(PASSAGE PROVIDED)
In this issue of Blood, Krawitz et al report on a patient with paroxysmal nocturnal hemoglobinuria (PNH) who does not have a mutation of PIG-A, but in whom instead both alleles of PIG-T (another gene involved in glucosylphosphatidylinositol [GPI] biosynthesis) have inactivating mutations, one in the germ line and one somatic.1

PNH arises through a block in the biosynthesis of the GPI anchor. (Left) Normal erythrocytes and the biosynthesis of GPI. (A) With phosphatidylinositol (PI) on the cytoplasmic side of the ER, the first biosynthetic step, the addition of N-acetylglucosamine to PI is catalyzed by an enzyme complex that comprises a subunit encoded by the X-linked gene PIG-A. (B-C) The biosynthetic pathway proceeds through several enzymatic steps (broken arrow) that add further sugar moieties (green symbols), until the complete GPI molecule is on the luminal side of the ER. Preformed protein (ochre) becomes covalently linked to the GPI anchor through a transamidation reaction. This step is catalyzed by an enzyme complex that comprises a subunit encoded by the gene PIG-T on chromosome 20. (D) Among the red cell proteins that are tethered to the membrane through GPI anchors, ≥2 are important in protecting red cells from activated complement: CD55 that regulates the C3 convertase and CD59 that impedes the lytic action of the membrane attack complex (MAC). (Right) Abnormal PNH erythrocytes: the tethering to the membrane of proteins that need the GPI anchor can be compromised by failure of any of the enzyme reactions above. (A) In the majority of patients with PNH, a somatically acquired inactivating mutation11 of PIG-A (of which in each cell there is only 1 active allele on the X-chromosome) blocks the very take-off of the GPI biosynthesis. (B) Krawitz et al report for the first time a patient in whom the block is instead at the very last step: the GPI anchor is ready, but the protein does not become linked to it because of mutations in both alleles of the PIG-T gene. (C) PNH erythrocytes, lacking CD55, bind C3 convertase; moreover, because they lack CD59, they are vulnerable to MAC attack, and when this takes place, they are lysed. The elements of this figure pertaining to the GPI biosynthetic pathway (top two and middle two panels) were redrawn from the work of Kinoshita et al.,12 and the elements pertaining to the action of complement on normal and on PNH red cells (bottom two panels) were redrawn from Luzzatto et al.13 Professional illustration by Xavier Studio.

Paroxysmal nocturnal hemoglobinuria (PNH) has been recognized as a severe hemolytic anemia since the classic paper by Paul Strübing in the 1880s, and it was the first example of a nonneoplastic clonal disorder of hematopoiesis.2 In the 1980s, it became clear that the underlying biochemical defect must be in the biosynthesis of glucosylphosphatidylinositol (GPI), the glycolipid that anchors ∼150 proteins to the cell membrane. Because the biosynthetic pathway is complex (see figure), comprising no less than 10 enzymatic steps, one might have expected to find a defect in any of the genes encoding the respective enzymes. However, somatic cell hybridization studies suggested that the gene defective in PNH was X-linked,3 and by an elegant expression cloning approach, Kinoshita’s group revealed that the defective gene was PIG-A,4 the only gene among those involved in the GPI biosynthesis that maps to the X chromosome (see figure). Thus, 1 somatic hit would be sufficient to cause its inactivation: in fact, a PIG-A mutation was identified in most patients, and it was assumed that in the others perhaps the mutation had been missed.
(End PASSAGE PROVIDED)
(EXERCISE DATA)
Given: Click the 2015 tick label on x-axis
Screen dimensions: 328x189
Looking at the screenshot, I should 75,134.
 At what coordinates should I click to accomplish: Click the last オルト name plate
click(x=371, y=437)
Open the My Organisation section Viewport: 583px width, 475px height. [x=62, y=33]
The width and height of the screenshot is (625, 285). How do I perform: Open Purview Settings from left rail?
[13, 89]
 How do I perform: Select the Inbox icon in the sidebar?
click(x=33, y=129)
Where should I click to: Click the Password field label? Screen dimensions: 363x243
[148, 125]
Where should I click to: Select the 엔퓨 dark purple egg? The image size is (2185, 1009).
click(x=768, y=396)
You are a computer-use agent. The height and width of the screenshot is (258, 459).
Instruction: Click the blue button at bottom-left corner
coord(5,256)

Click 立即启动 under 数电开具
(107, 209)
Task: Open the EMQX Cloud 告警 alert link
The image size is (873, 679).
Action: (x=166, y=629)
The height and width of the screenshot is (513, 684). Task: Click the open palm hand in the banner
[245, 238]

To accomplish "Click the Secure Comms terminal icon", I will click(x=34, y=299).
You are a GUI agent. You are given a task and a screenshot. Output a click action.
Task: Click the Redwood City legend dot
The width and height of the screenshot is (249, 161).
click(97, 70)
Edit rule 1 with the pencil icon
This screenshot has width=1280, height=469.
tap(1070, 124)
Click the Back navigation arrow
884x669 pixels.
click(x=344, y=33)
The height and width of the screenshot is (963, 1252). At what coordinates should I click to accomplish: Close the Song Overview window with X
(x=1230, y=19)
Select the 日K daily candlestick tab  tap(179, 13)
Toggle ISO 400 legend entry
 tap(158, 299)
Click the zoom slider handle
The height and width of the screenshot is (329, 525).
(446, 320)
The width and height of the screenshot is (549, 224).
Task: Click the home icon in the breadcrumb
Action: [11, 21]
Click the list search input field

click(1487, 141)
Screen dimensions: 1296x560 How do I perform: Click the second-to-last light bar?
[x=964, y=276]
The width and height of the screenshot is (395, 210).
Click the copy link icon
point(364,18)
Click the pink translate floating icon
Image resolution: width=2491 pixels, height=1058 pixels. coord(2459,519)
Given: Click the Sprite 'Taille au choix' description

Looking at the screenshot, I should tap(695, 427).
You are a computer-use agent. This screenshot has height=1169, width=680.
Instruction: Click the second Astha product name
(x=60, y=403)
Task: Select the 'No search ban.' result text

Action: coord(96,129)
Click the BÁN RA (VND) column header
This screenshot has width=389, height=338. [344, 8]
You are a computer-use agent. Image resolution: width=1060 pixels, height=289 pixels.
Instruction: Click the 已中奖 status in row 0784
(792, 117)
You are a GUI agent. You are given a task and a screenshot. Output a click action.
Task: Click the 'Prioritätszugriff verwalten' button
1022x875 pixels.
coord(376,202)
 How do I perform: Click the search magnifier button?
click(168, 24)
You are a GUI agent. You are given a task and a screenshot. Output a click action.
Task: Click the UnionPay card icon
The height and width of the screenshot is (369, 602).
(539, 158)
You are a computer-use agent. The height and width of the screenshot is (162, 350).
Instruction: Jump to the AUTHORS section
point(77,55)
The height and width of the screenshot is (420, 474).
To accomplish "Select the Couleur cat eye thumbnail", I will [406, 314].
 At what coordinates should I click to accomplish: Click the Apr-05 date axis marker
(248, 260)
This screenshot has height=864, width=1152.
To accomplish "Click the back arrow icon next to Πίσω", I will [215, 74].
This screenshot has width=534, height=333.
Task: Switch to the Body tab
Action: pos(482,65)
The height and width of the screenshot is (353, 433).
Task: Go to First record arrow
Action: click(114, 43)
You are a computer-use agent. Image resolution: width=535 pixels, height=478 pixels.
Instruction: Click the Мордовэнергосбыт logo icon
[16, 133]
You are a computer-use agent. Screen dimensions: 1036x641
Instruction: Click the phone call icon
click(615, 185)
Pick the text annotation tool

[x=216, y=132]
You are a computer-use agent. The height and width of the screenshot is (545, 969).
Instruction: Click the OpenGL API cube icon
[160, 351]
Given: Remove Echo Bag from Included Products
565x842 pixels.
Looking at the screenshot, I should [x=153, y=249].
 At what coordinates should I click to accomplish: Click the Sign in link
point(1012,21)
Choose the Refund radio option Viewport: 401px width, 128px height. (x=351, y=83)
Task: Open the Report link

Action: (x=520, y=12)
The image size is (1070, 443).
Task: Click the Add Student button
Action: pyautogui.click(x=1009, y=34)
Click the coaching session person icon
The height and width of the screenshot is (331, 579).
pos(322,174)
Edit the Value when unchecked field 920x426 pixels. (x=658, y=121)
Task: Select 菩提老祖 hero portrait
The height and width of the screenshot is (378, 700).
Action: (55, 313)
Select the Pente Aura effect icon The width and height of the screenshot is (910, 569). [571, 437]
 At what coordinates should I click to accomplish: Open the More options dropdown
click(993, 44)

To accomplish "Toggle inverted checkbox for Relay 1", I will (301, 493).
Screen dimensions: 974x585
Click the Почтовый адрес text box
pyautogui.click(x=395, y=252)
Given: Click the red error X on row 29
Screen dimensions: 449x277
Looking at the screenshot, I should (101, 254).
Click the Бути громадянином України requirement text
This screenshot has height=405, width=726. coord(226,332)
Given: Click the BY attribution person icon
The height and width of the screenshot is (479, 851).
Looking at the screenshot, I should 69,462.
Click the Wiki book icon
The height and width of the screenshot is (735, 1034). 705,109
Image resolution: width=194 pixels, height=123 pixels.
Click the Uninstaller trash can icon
(End EXERCISE DATA)
**WORK REQUEST 1:**
Using the passage on paroxysmal nocturnal hemoglobinuria, answer these questions.
(a) Which gene, located on chromosome 20, encodes a subunit of the enzyme complex that links preformed protein to the GPI anchor?
(b) Who wrote the classic paper that first recognized PNH as a severe hemolytic anemia, and in what decade did it appear?
(c) About how many proteins does GPI anchor to the cell membrane?
**WORK REQUEST 2:**
Continue the passage on paroxysmal nocturnal hemoglobinuria from its last sentence.

**WRITTEN RESPONSE 1:**
(a) PIG-T
(b) Paul Strübing, in the 1880s
(c) About 150

**WRITTEN RESPONSE 2:**
Now, Krawitz et al report an exceptional patient with PNH who has an intact PIG-A gene. In contrast, both alleles of the PIG-T gene on chromosome 20 have inactivating (null) mutations: one in the germ line is a splicing mutation that entails loss of 28 amino acids, and the other is a somatic deletion of the entire gene. This stimulating exception confirms the rule: the risk of PNH depends on the failure of GPI biosynthesis, and this is true regardless of where along the biosynthetic pathway the block is located. Interestingly, another recent paper5 reported on 4 children (from 2 consanguineous marriages within the same family) who are homozygous for a missense mutation (T183P) in PIG-T. These children have multiple malformations and intellectual disability, but they do not seem to have PNH, presumably because their PIG-T mutation is hypomorphic rather than a null mutation.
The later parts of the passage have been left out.